Advocacy

Call for feedback on bike lanes and traffic pattern change for Biltmore Avenue south of Pack Plaza

Map image: Biltmore Avenue between Patton and Hilliard

The City of Asheville needs to hear from you about a short but important stretch of pavement in downtown. As part of a planned NCDOT repaving, a section of Biltmore Avenue between Patton Avenue (Pack plaza) and Hilliard Avenue (near the Orange Peel) is being re-striped. The proposed plan includes adding bike lanes. AoB supports this change and City staff would like to hear from you about the proposal.

Call to action: Send your feedback to the City of Asheville

It’s important for you to send a short letter of support about this project.
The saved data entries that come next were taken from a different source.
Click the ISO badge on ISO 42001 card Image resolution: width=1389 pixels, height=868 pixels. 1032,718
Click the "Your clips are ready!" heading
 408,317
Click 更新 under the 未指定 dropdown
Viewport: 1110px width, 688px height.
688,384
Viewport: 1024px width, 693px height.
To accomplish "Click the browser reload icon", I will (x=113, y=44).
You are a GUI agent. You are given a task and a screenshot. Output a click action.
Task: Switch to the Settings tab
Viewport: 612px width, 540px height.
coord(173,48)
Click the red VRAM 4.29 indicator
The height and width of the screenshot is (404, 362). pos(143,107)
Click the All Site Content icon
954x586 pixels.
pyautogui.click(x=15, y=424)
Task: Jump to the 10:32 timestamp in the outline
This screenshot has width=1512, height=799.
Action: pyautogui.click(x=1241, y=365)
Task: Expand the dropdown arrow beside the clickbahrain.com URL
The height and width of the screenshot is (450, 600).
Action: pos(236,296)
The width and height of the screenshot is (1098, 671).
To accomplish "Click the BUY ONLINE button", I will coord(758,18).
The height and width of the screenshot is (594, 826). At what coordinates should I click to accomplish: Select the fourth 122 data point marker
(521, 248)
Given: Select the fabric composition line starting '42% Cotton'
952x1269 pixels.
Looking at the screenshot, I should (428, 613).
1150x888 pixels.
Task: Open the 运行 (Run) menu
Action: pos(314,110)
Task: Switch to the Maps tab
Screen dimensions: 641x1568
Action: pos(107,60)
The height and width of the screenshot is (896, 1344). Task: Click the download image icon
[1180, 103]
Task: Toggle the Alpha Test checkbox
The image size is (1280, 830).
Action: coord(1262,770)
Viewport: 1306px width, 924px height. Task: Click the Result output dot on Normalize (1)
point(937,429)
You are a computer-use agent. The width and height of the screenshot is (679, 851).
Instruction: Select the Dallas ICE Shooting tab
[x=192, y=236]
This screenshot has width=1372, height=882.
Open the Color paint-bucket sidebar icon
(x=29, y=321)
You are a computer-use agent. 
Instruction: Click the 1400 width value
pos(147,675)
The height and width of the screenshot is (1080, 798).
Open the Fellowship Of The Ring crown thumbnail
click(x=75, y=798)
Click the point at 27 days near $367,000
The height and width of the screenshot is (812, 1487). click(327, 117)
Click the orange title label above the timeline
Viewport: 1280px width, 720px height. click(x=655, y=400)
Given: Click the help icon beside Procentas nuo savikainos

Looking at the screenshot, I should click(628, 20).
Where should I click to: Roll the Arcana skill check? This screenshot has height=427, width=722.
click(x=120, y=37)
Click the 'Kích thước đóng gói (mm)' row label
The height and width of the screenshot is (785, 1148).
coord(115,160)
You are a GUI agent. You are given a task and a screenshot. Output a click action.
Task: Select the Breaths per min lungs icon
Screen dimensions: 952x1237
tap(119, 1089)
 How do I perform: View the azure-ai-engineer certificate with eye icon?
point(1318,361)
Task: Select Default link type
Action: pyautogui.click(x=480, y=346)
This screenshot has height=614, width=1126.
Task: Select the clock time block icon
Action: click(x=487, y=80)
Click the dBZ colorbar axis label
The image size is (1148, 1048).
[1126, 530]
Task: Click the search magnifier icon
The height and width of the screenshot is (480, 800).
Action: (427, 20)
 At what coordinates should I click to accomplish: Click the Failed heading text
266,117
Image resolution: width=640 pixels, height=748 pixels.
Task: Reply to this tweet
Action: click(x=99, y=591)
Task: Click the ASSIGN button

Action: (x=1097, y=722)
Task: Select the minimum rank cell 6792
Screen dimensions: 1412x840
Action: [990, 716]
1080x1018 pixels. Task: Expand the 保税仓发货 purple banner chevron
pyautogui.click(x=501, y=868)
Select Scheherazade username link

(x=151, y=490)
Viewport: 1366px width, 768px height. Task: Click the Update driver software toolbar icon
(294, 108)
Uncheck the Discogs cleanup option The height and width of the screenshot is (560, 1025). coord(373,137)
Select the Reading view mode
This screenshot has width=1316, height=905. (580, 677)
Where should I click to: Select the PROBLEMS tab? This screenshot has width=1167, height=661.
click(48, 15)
Please send your feedback to Jessica Morriss, jmorriss@ashevillenc.gov, and cc: ashevilleonbikes@gmail.com so we can follow your feedback on this project. Link to project page from the City of Asheville.

Map image: Biltmore Avenue between Patton and Hilliard
Current bike lanes in green; proposed bike lanes for Biltmore circled in red. The City’s project page is here.

Examples of situations this project is designed to improve

If you’ve ever biked south on Biltmore, rolling south past Posana in the heart of downtown, and struggled with drivers who straddle both lanes, or who made abrupt stops while looking for parking, this plan helps fix that – and more.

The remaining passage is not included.